Exercise objective:
Once the line with "Where should I click to: Click" is found in the entries below, repeat it and each following line exactly, up to and including the line with "Given: Enable the Wi-Fi checkbox". Add no other lines.

Dataset entries:
────────────────────────────────────────
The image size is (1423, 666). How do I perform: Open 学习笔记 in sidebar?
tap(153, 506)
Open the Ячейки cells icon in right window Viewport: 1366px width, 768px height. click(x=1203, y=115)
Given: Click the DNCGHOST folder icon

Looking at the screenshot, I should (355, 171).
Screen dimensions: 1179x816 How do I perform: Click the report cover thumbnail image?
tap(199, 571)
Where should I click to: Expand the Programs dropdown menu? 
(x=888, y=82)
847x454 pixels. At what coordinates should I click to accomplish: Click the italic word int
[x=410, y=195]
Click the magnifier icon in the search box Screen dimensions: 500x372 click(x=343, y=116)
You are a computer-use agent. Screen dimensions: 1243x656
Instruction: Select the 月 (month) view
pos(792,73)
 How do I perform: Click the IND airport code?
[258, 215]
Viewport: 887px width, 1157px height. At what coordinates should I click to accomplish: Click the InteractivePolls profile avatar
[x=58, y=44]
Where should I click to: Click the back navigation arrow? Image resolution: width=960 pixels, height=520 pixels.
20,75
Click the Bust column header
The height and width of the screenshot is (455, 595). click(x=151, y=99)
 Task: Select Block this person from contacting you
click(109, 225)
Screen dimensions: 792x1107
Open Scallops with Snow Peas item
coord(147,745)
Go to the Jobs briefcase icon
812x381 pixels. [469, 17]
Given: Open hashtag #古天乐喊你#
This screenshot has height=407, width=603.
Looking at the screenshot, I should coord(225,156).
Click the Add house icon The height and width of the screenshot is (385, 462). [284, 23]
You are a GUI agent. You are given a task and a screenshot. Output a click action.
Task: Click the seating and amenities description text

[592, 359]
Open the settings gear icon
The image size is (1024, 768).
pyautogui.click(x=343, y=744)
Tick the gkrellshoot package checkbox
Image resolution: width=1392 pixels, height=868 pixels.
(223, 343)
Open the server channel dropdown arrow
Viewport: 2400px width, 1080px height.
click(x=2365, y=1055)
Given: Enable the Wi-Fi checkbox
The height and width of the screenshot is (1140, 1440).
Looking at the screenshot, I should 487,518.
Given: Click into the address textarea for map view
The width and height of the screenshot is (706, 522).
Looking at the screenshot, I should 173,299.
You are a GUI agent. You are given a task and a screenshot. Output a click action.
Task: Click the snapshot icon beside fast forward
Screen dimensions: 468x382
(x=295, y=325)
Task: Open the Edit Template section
────────────────────────────────────────
Problem solution:
Where should I click to: Click the back navigation arrow? Image resolution: width=960 pixels, height=520 pixels.
20,75
Click the Bust column header
The height and width of the screenshot is (455, 595). click(x=151, y=99)
 Task: Select Block this person from contacting you
click(109, 225)
Screen dimensions: 792x1107
Open Scallops with Snow Peas item
coord(147,745)
Go to the Jobs briefcase icon
812x381 pixels. [469, 17]
Given: Open hashtag #古天乐喊你#
This screenshot has height=407, width=603.
Looking at the screenshot, I should coord(225,156).
Click the Add house icon The height and width of the screenshot is (385, 462). [284, 23]
You are a GUI agent. You are given a task and a screenshot. Output a click action.
Task: Click the seating and amenities description text

[592, 359]
Open the settings gear icon
The image size is (1024, 768).
pyautogui.click(x=343, y=744)
Tick the gkrellshoot package checkbox
Image resolution: width=1392 pixels, height=868 pixels.
(223, 343)
Open the server channel dropdown arrow
Viewport: 2400px width, 1080px height.
click(x=2365, y=1055)
Given: Enable the Wi-Fi checkbox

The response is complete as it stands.